Records excerpted from a collection
....................

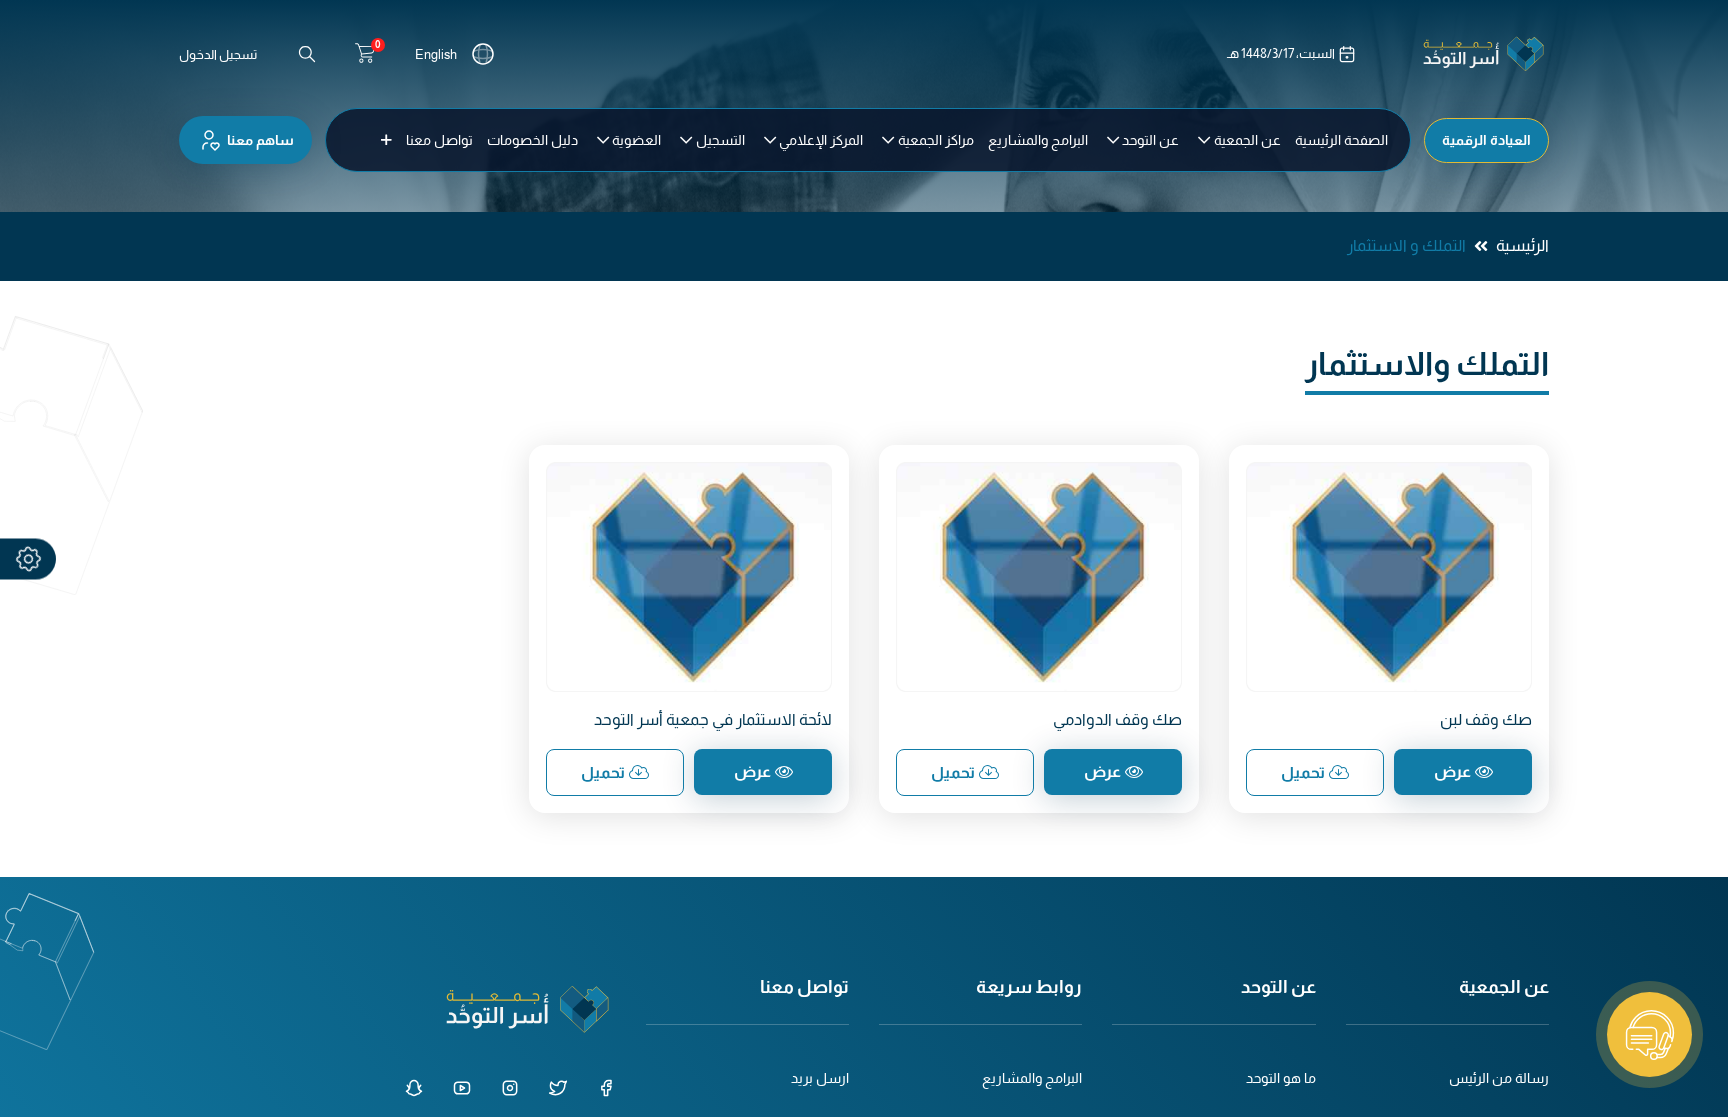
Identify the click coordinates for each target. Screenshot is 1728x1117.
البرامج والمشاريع (1032, 1078)
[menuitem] (1341, 140)
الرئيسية (1522, 245)
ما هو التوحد (1281, 1078)
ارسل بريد (820, 1078)
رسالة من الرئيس (1499, 1078)
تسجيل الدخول (218, 54)
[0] (365, 54)
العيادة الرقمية (1486, 140)
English (436, 54)
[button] (386, 140)
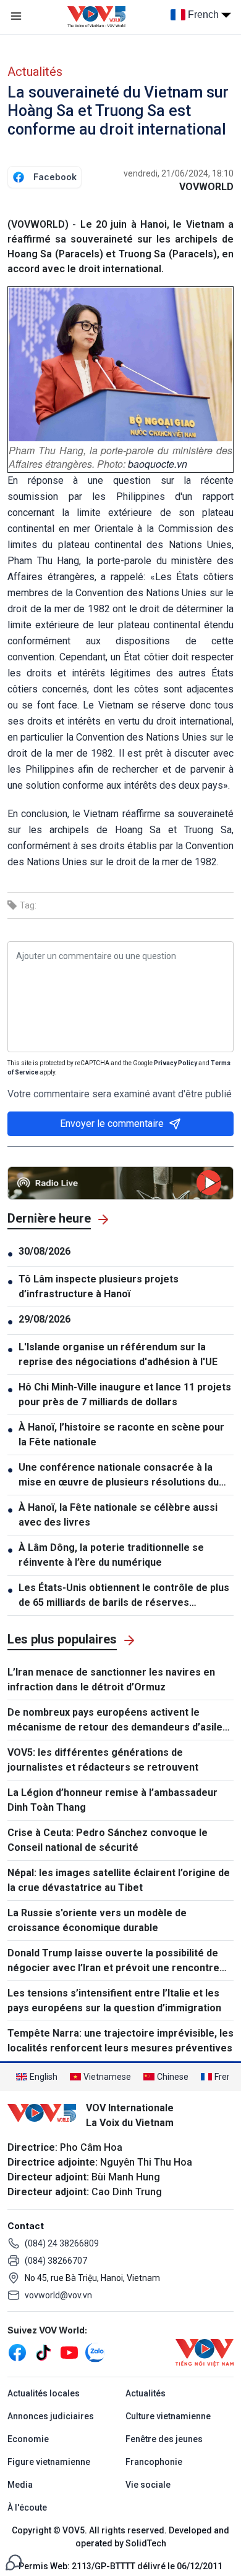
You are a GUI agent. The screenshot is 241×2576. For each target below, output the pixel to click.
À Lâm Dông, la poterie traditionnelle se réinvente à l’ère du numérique (111, 1555)
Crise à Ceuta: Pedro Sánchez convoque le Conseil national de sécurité (107, 1840)
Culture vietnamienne (168, 2416)
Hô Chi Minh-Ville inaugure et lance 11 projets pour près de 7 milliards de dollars (125, 1394)
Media (20, 2485)
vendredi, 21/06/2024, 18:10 (179, 173)
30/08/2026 (44, 1251)
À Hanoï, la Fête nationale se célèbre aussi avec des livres (118, 1515)
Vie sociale (148, 2485)
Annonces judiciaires (50, 2416)
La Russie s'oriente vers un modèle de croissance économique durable (97, 1920)
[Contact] (13, 2561)
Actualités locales (43, 2393)
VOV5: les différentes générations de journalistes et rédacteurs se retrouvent (102, 1760)
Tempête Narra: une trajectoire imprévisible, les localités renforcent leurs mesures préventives (120, 2040)
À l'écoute (27, 2507)
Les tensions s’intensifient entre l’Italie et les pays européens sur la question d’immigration (114, 2000)
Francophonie (153, 2462)
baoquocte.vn (157, 464)
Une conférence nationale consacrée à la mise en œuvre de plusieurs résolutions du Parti (119, 1475)
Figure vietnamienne (48, 2462)
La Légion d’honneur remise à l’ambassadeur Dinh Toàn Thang (112, 1800)
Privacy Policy (175, 1063)
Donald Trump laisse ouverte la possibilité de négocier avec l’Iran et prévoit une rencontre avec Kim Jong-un (113, 1961)
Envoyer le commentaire (112, 1123)
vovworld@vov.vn (58, 2295)
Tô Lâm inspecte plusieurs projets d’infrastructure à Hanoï (99, 1286)
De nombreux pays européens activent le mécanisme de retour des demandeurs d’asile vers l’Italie (114, 1720)
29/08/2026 (44, 1319)
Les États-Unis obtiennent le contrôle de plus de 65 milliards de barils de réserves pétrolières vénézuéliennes (124, 1596)
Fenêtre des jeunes (164, 2439)
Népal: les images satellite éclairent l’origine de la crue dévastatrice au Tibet (118, 1880)
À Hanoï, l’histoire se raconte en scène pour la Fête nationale (121, 1434)
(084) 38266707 (56, 2261)
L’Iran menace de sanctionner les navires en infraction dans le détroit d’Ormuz (111, 1679)
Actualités (34, 71)
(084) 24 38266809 (62, 2243)
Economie (28, 2439)
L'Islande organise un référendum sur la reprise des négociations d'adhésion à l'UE (118, 1354)
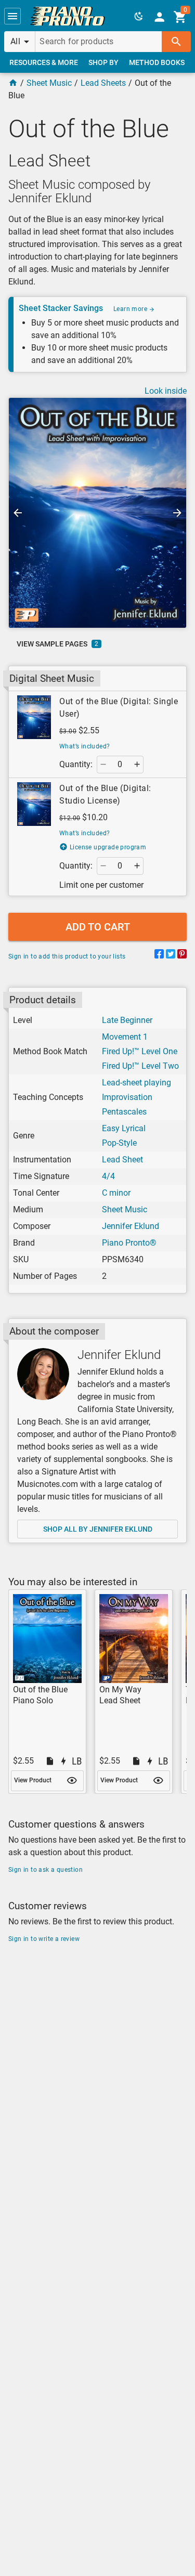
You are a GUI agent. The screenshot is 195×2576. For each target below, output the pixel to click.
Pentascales (124, 1112)
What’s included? (84, 746)
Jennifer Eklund (130, 1226)
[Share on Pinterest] (182, 955)
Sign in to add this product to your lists (66, 956)
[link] (67, 16)
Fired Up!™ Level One (139, 1051)
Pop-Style (119, 1143)
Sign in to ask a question (45, 1869)
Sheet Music (49, 83)
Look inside (166, 391)
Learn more (131, 309)
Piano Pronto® (129, 1243)
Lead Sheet (122, 1159)
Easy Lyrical (124, 1128)
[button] (12, 16)
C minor (116, 1193)
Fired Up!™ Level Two (140, 1066)
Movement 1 (125, 1037)
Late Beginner (127, 1020)
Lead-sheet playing (136, 1083)
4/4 (108, 1176)
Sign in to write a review (44, 1939)
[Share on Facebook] (159, 955)
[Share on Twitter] (170, 955)
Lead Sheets (103, 83)
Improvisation (127, 1097)
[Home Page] (13, 83)
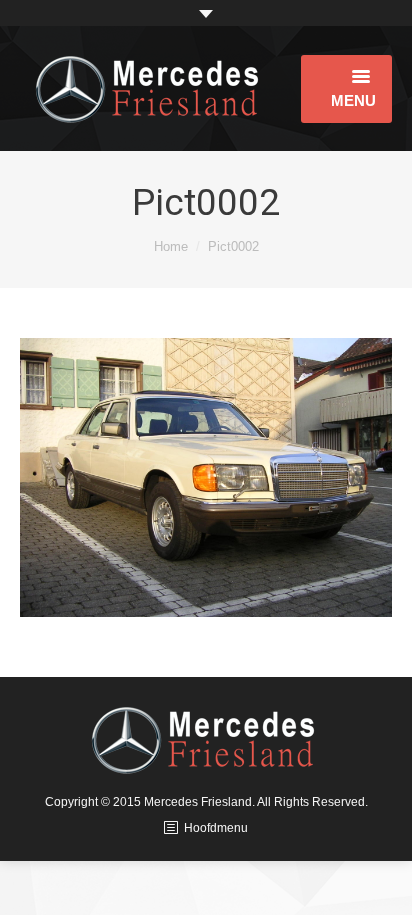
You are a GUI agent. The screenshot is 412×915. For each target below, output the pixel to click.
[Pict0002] (206, 477)
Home (171, 246)
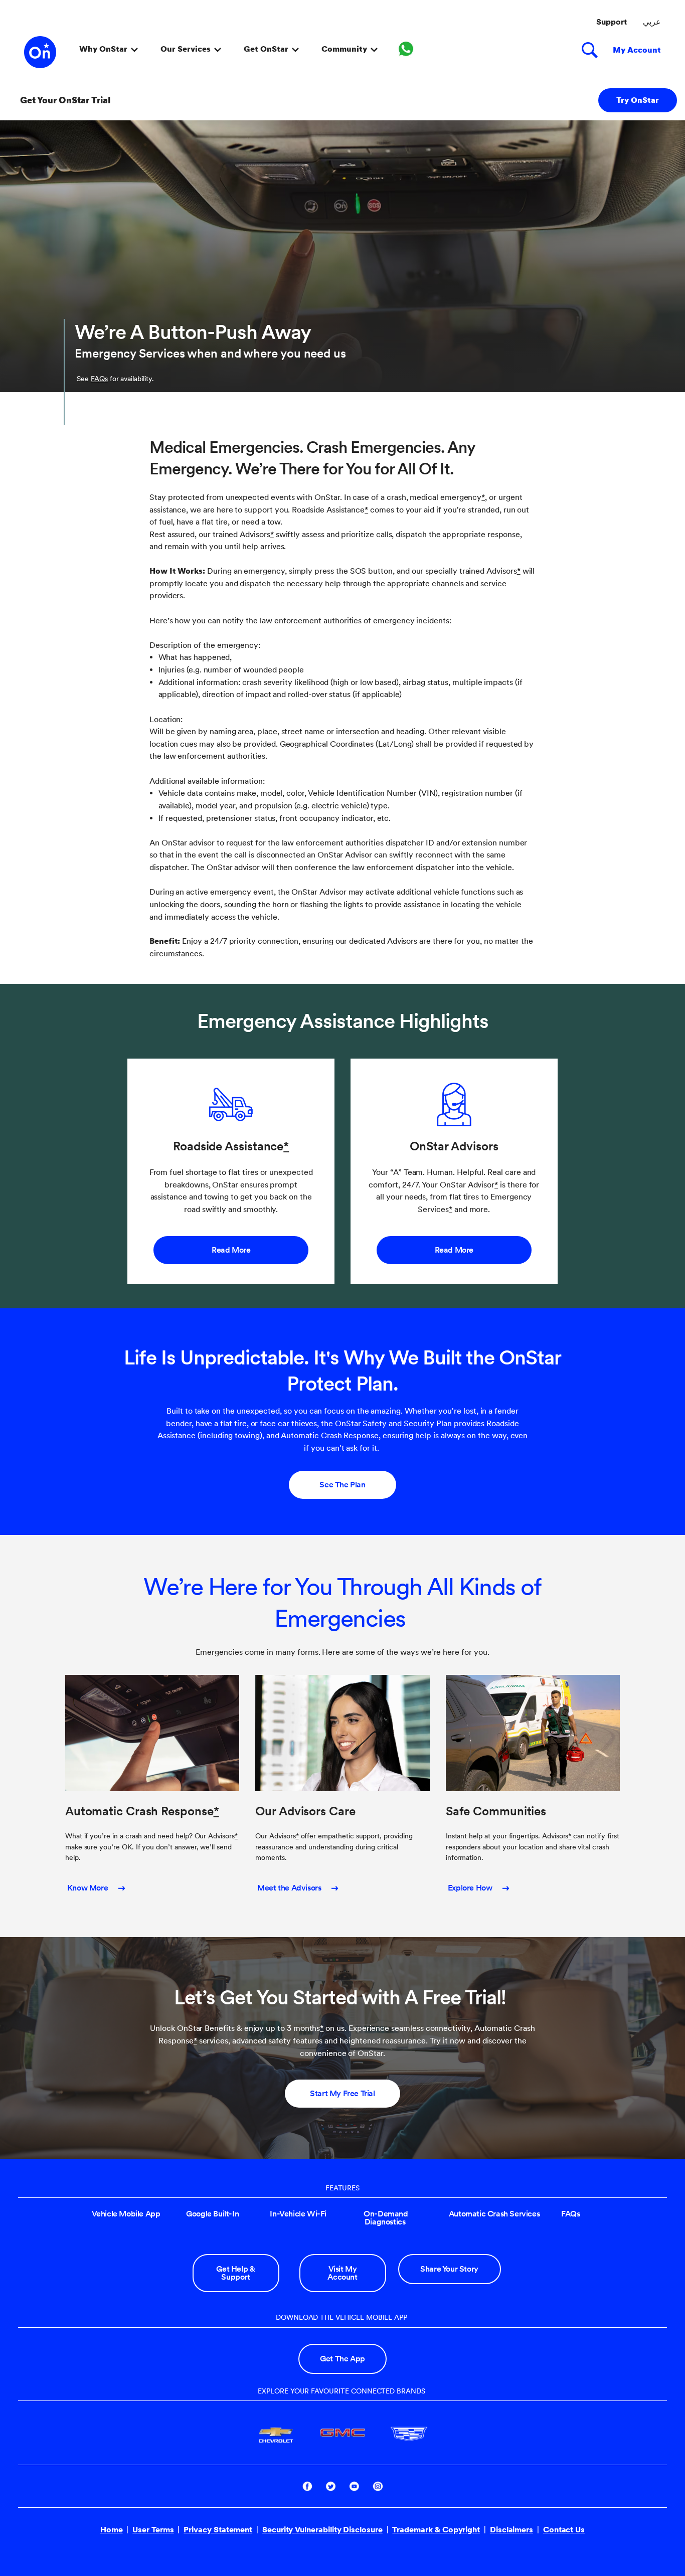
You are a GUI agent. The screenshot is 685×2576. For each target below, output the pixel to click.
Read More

....................

From the line with "4/4 (108, 1176)" down to the end of the entries, retype each line exactly as written, but drop the pictures.

#### Response:
4/4 (108, 1176)
Sign in to write a review (44, 1939)
[Share on Facebook] (159, 955)
[Share on Twitter] (170, 955)
Lead Sheets (103, 83)
Improvisation (127, 1097)
[Home Page] (13, 83)
You are a GUI agent. The screenshot is 412×915. For each target below, output the pixel to click.
[Pict0002] (206, 477)
Home (171, 246)
You are a GUI agent. The screenshot is 685×2576. For each target below, output the pixel to click.
Read More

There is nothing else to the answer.